È il caso per esempio di Orban, il presidente ungherese che per mesi ha tenuto in scacco il Consiglio perché non intendeva votare le sanzioni alla Russia o gli aiuti all’Ucraina. Alla fine si è convinto, ma se Kyiv in questo momento soffre gli attacchi martellanti di Putin è anche perché Unione Europea e Stati Uniti hanno perso mesi fondamentali per trovare il giusto compromesso politico.  

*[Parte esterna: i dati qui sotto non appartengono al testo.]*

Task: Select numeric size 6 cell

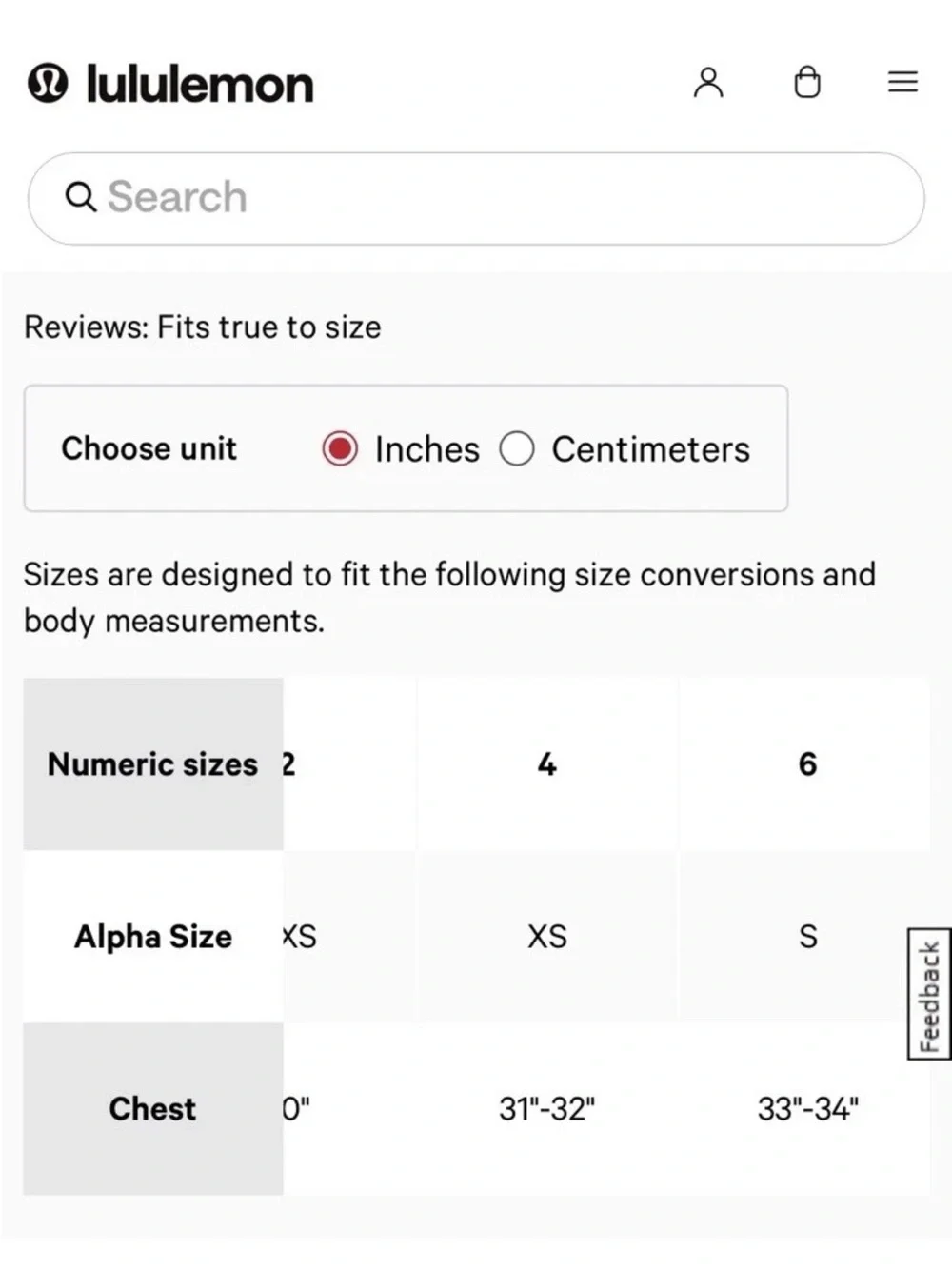Action: [x=807, y=763]
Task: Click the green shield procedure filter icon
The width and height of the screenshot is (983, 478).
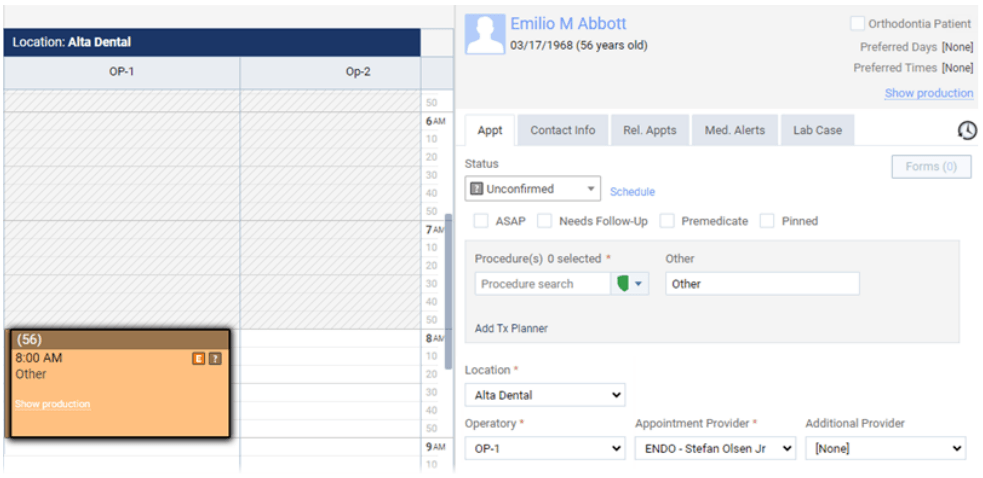Action: (623, 284)
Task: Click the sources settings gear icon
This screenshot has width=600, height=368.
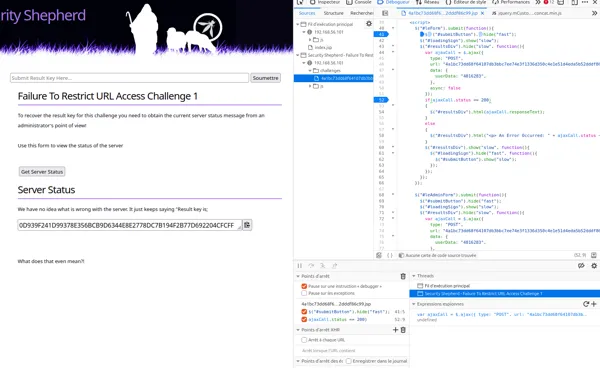Action: click(369, 24)
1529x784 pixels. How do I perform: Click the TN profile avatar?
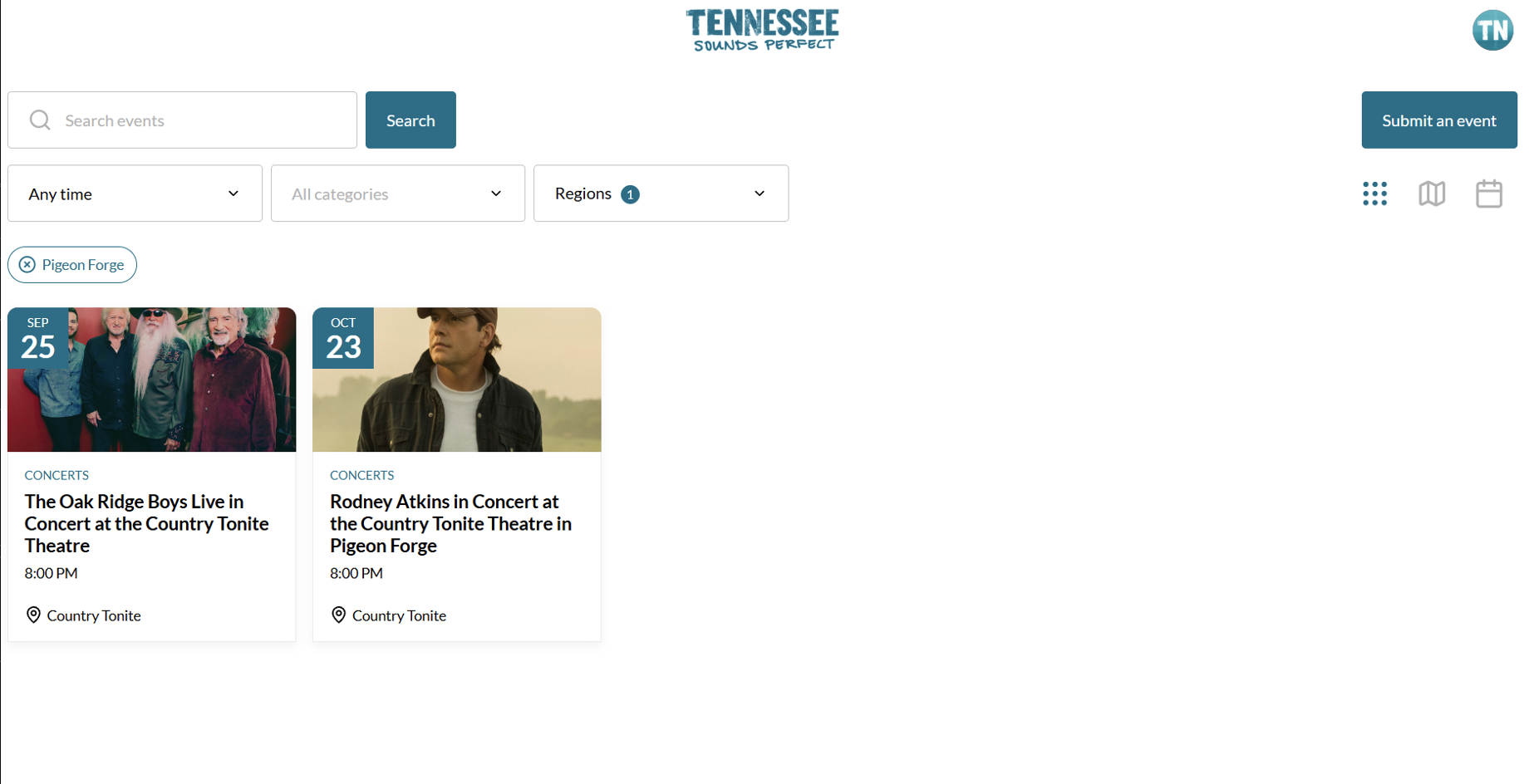(1492, 31)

“In passato l’Unione europea aveva dovuto fronteggiare le stesse situazioni, ad esempio nel caso dell’intervento in Libia e in altre crisi a livello regionale e internazionale. E poi c’è la prospettiva dell’allargamento che rende queste riforme ancora più urgenti. Perché è chiaro che se l’Unione europea deve prepararsi ad avere 30, 35, anche 36 membri potenzialmente, risulta fondamentale riuscire ad avere delle procedure delle istituzioni più agili e più efficaci. La scelta coraggiosa di aprire il processo di adesione a Ucraina, Moldavia e forse anche Georgia (ma la legge in approvazione al parlamento georgiano potrebbe bloccare questo processo) ha ‘risvegliato’ la procedura anche per i Balcani occidentali. Ora dobbiamo chiederci come l’Europa possa funzionare con questi nuovi membri”.  

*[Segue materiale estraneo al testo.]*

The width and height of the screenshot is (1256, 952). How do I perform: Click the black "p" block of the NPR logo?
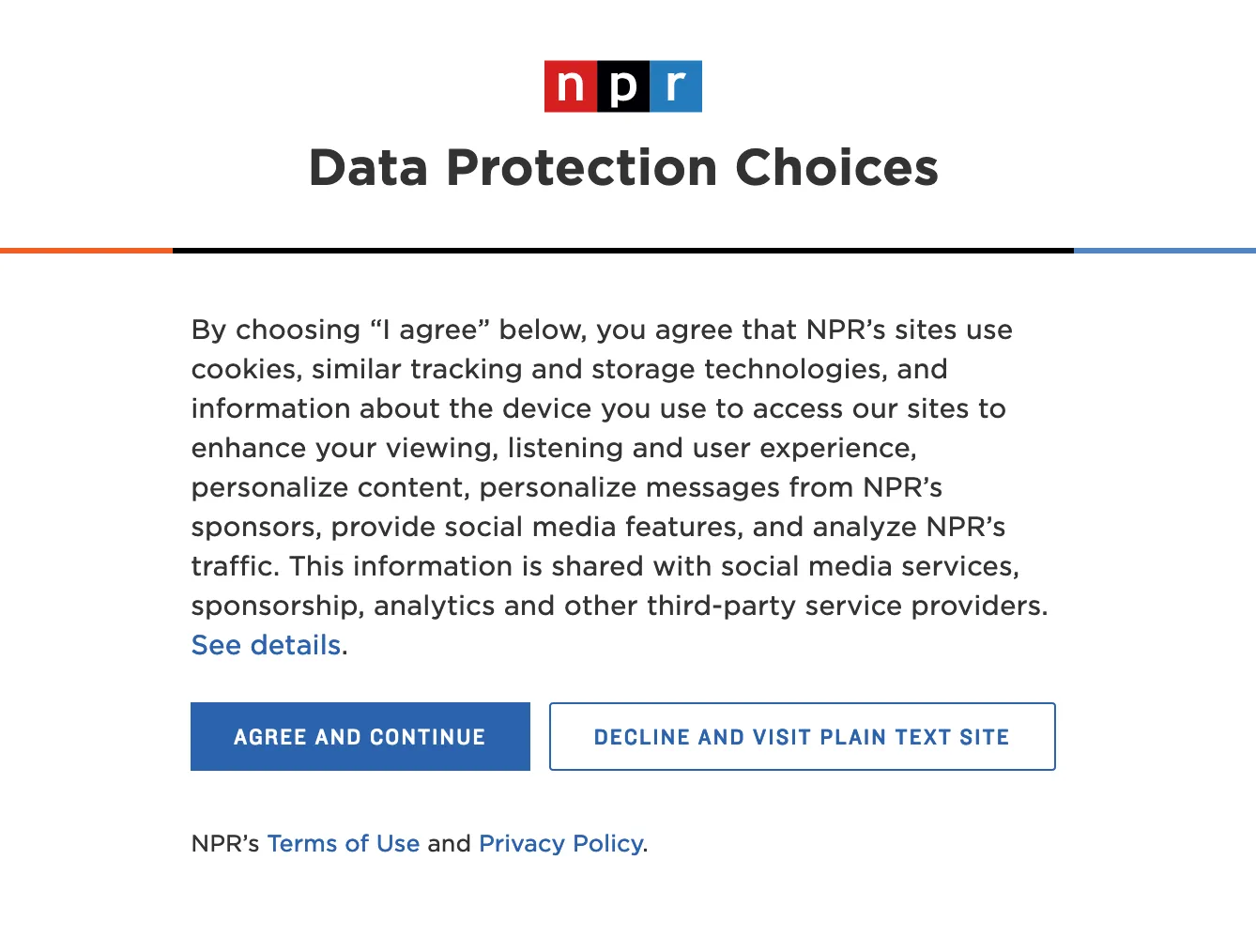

La questione è semplice: stati piccoli o che temono le scelte politiche di alcuni governi (es: frugali contro spendaccioni, nella diffusa quanto erronea classificazione) si oppongono alla riforma, che è invece appoggiata da Francia e Germania. Certo, perché sanno che in un sistema di voto “ponderato” difficilmente potrebbe esserci una maggioranza senza il via libera dei membri più importanti in termini di popolazione. “Scholz ha dichiarato di essere pronto a rinunciare temporaneamente al commissario tedesco per far funzionare la Commissione con un numero ridotto di membri e dunque renderla più efficiente”, ricorda Pirozzi. “Però i paesi, diciamo del Nord-Est bloccano questa opzione. Sono 13 quelli che si sono schierati contro una possibile riforma dei trattati, temendo la creazione di un’Europa di serie A e di serie B”. 

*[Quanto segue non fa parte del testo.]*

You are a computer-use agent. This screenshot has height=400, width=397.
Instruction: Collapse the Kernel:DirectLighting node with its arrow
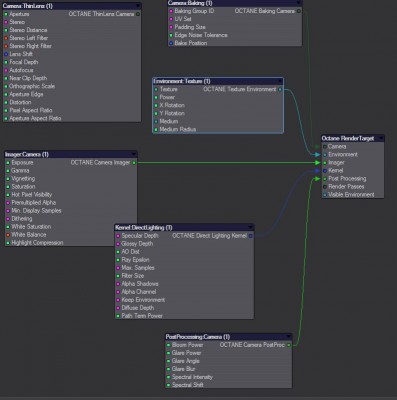(x=250, y=228)
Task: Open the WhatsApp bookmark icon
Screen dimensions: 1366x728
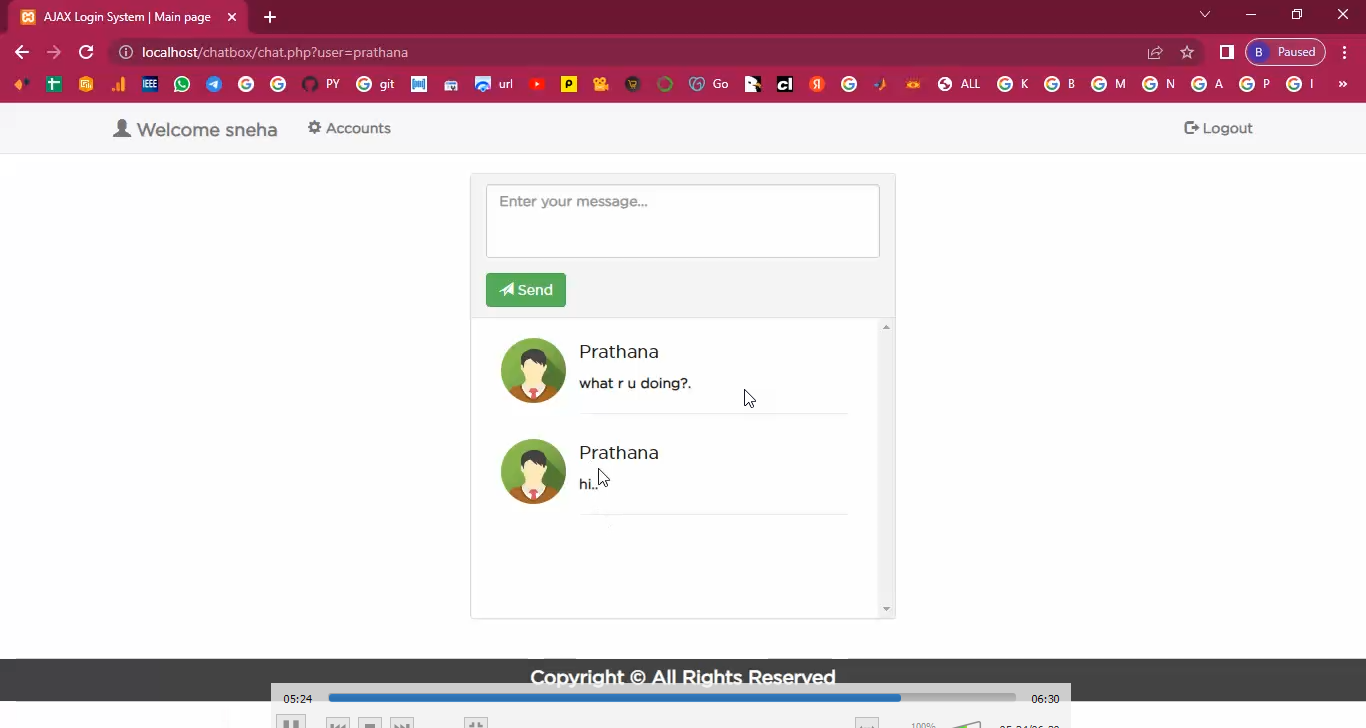Action: click(x=182, y=85)
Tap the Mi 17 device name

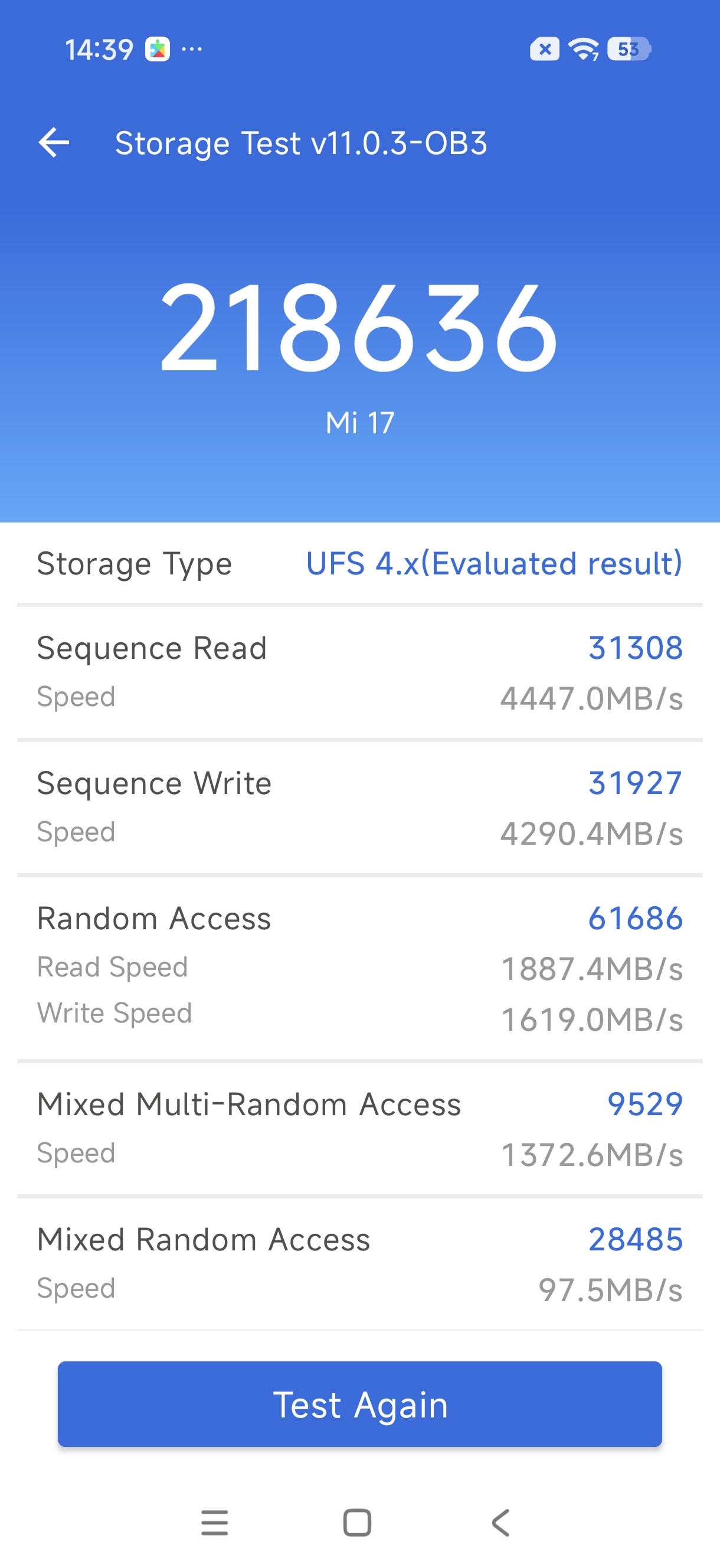[x=359, y=423]
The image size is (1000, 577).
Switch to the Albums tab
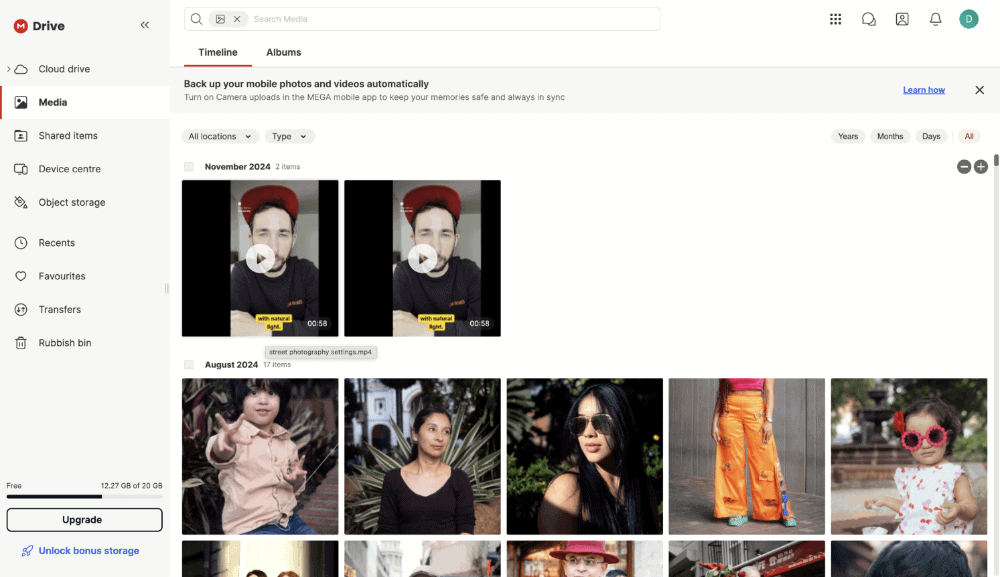(283, 52)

I contrari sono Bulgaria, Repubblica Ceca, Croazia, Danimarca, Estonia, Finlandia, Lituania, Lettonia, Malta, Polonia, Romania, Svezia e Slovenia. 

Certo, a livello istituzionale l’Europa ci sta provando. “L’esperimento della Conferenza sul futuro dell’Europa ha mobilitato un numero alto di cittadini nell’immaginare il futuro dell’Unione, la Commissione ha presentato una serie di proposte di riforma e anche il Parlamento, in particolare la Commissione Affari Costituzionali, ha sul tavolo varie ipotesi, a trattati vigenti o con la modifica dei trattati. Alcune di queste possono essere messe in campo anche senza modificare i testi fondamentali dell’Ue. Ma i tempi sono lunghi e ora è tutto fermo perché siamo alla vigilia delle elezioni”, prosegue Pirozzi, che ha appena pubblicato “Europa Matura” con Linkiesta books. Cosa farà l’Europa entrata nella terza età? 

“Al di là delle riforme specifiche di cui parlo nel libro è necessario che l’Unione europea recuperi l’attaccamento ai suoi valori fondanti, che sono quelli che poi l’hanno caratterizzata, l’hanno fatta forte come modello per i suoi cittadini ma anche per i paesi partner nel vicinato e a livello internazionale. La democrazia, lo Stato di diritto, la solidarietà dovranno essere le basi su cui costruire una nuova identità europea. Non è assolutamente detto che ce la farà, anche perché le prossime elezioni potrebbero portare a un cambiamento politico importante”.